Case presentation. A 76 year-old Caucasian male was referred to our center for worsening dyspnoea and fatigue. He had a pacemaker implanted for third degree atrio-ventricular block in 1996. After massive endocarditis affecting the tricuspid valve and the pacemaker right ventricular lead, the patient underwent surgical tricuspid valve replacement with a 32 mm Liotta BioImplant L.P.B., right ventricular lead extraction and concomitant epicardial pacemaker reimplantation. Transthoracic echocardiogram at hospital admission denoted a degenerative stenosis of the tricuspid prosthesis with a trans-valvular mean gradient of 8 mmHg associated with right atrial and inferior vena cava dilatation. Given the high surgical risk due to comorbidities (systemic arterial hypertension, paroxysmal atrial fibrillation in DOAC, grade II obesity, smoking history and chronic lymphoproliferative leukemia) the patient was deemed not suitable for a re-do surgical tricuspid valve replacement and was offered a percutaneous replacement.
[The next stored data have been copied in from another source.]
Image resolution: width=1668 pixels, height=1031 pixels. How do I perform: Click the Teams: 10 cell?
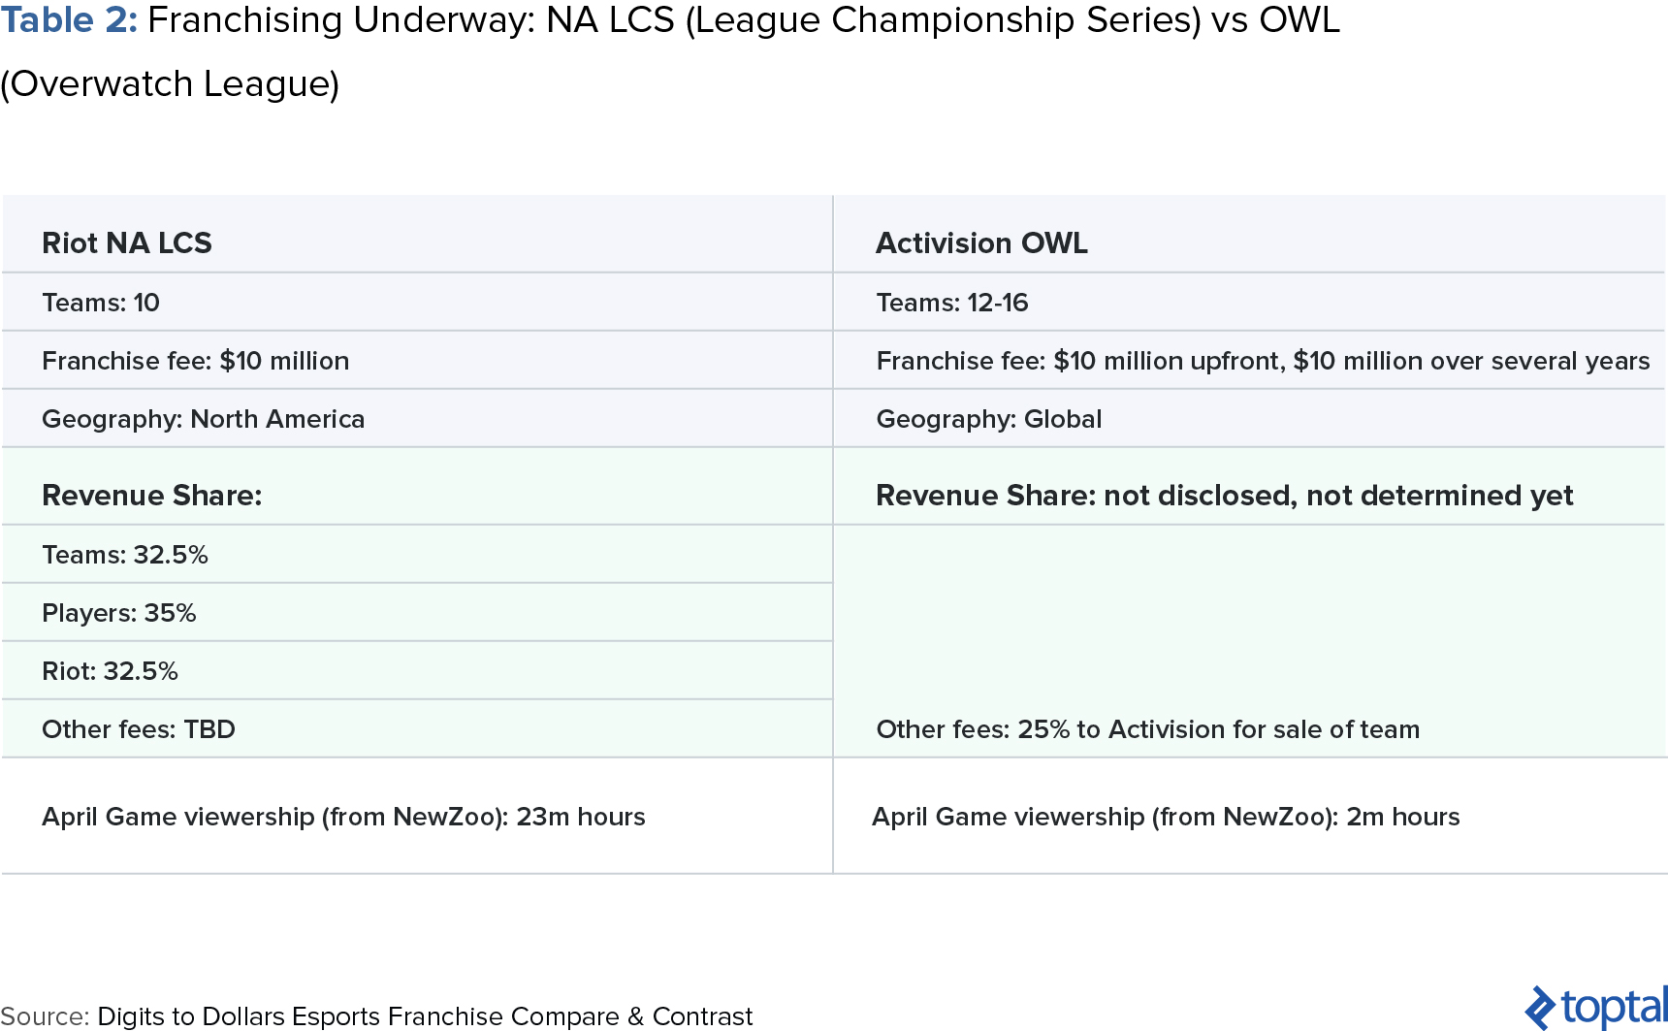(417, 302)
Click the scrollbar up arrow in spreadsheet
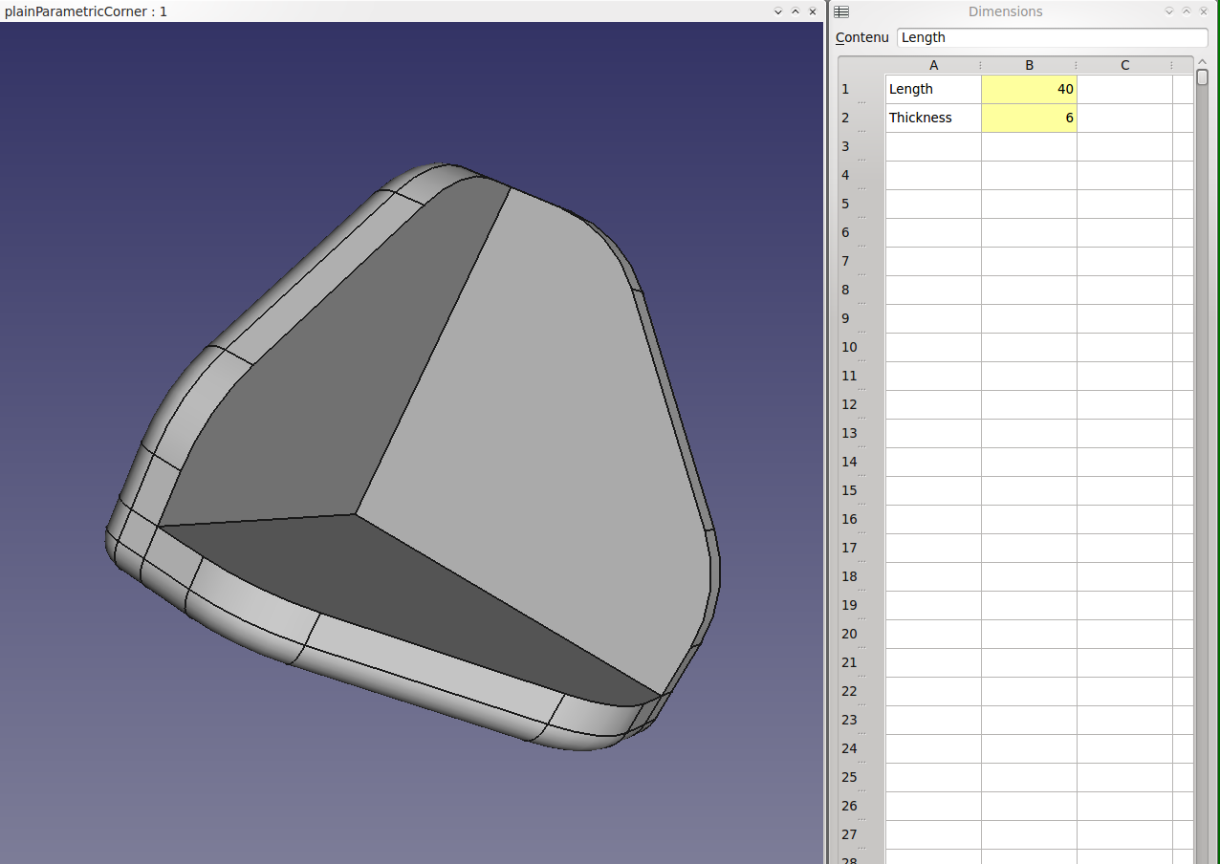The height and width of the screenshot is (864, 1220). pyautogui.click(x=1203, y=63)
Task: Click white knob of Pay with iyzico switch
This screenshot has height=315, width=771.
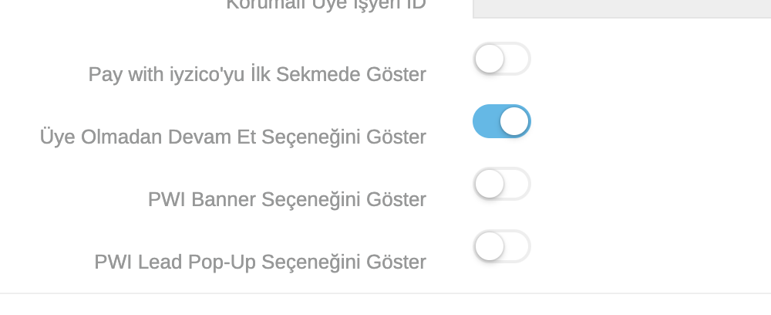Action: (490, 59)
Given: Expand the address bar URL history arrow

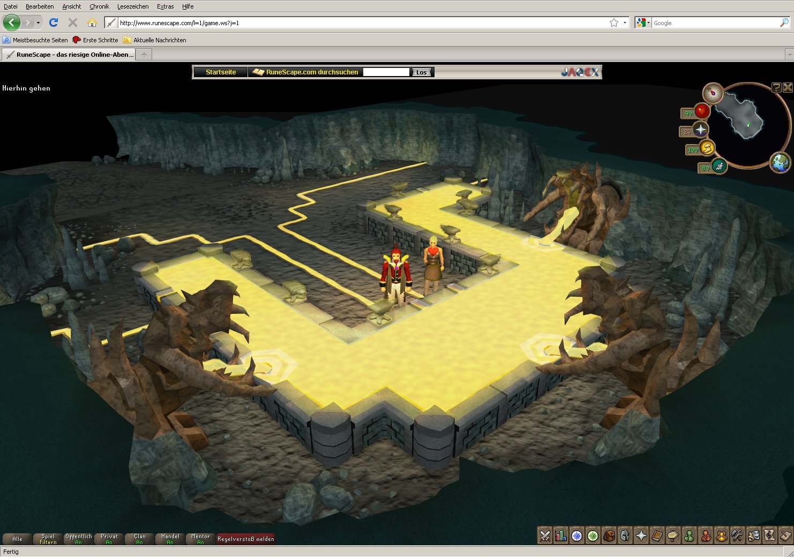Looking at the screenshot, I should (625, 23).
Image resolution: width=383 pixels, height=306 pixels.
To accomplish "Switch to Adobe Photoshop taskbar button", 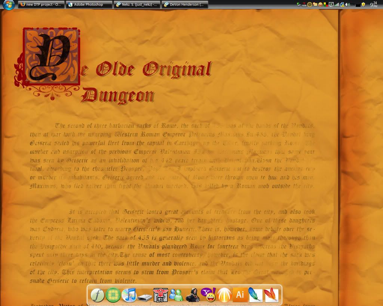I will 89,4.
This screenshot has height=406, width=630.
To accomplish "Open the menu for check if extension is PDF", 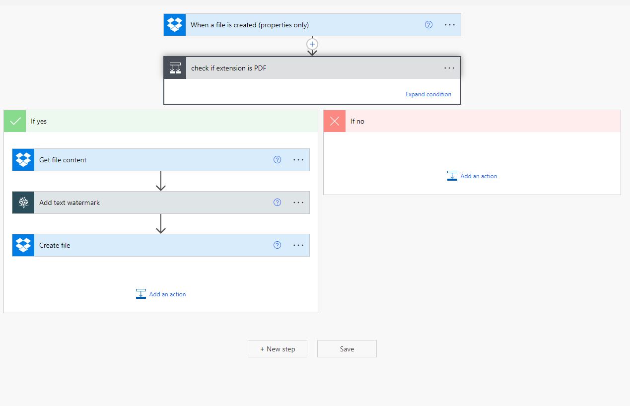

Preprocedural planning with computed tomography allowed accurate reconstruction of the tricuspidal prosthetic annulus and correct sizing of Edwards SAPIEN valve, the most used in valve-in-valve procedures. The degenerated prosthesis was not visible at fluoroscopy meaning no fluoroscopic landmarks available to provide an anatomic view for valve deployment. Therefore, a combination of balloon valvuloplasty and right atrium angiographies before the valve-in-valve deployment were critical to provide the correct valve position and yield the procedure effective and safe. Hemodynamic gradient post-TVIV was absent and no paravalvular leaks were observed. Clinical and echocardiographic improvement were confirmed after the procedure and at 1 year-follow up.

Conclusion. Tricuspid valve-in-valve replacement can be technically feasible and a safer alternative to re-do surgical valve replacement, also in radiolucent bioprosthesis. In our case the successful procedural outcome not only relied on meticulous planning before the procedure, but also on specific intra-procedural adjustments.